Please reproduce word for word the part of the rows below that opens with the line containing "Open the Sequence" and closes with the final row, both included, and nothing else.

--- start of Exercise input ---

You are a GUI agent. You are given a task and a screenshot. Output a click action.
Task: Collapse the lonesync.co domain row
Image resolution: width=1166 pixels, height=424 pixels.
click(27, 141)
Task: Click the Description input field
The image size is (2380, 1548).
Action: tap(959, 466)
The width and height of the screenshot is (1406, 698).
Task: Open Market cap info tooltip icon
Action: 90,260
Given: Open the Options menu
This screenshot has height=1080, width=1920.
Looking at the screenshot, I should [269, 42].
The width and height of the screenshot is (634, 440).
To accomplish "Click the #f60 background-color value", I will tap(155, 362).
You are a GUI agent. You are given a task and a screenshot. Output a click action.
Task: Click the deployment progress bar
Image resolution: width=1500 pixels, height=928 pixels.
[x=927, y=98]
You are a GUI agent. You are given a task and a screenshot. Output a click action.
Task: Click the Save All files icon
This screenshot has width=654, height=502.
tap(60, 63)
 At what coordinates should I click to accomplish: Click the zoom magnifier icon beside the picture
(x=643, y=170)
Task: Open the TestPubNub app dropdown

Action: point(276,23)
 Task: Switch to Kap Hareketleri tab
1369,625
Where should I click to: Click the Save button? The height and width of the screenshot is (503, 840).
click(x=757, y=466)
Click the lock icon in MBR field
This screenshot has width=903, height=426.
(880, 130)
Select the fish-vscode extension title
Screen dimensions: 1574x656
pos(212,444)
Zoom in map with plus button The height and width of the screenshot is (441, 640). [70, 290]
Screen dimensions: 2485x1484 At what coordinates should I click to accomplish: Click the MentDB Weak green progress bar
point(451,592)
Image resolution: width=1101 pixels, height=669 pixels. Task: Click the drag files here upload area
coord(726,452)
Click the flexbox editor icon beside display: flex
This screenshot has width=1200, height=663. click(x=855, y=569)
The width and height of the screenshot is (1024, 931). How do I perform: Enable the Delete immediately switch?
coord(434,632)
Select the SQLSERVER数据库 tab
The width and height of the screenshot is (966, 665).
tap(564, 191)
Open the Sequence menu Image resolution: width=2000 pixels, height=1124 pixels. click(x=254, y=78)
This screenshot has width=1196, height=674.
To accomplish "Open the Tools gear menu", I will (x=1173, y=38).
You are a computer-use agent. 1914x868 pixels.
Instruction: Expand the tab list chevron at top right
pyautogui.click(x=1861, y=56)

--- end of Exercise input ---

Exercise response:
Open the Sequence menu Image resolution: width=2000 pixels, height=1124 pixels. click(x=254, y=78)
This screenshot has width=1196, height=674.
To accomplish "Open the Tools gear menu", I will (x=1173, y=38).
You are a computer-use agent. 1914x868 pixels.
Instruction: Expand the tab list chevron at top right
pyautogui.click(x=1861, y=56)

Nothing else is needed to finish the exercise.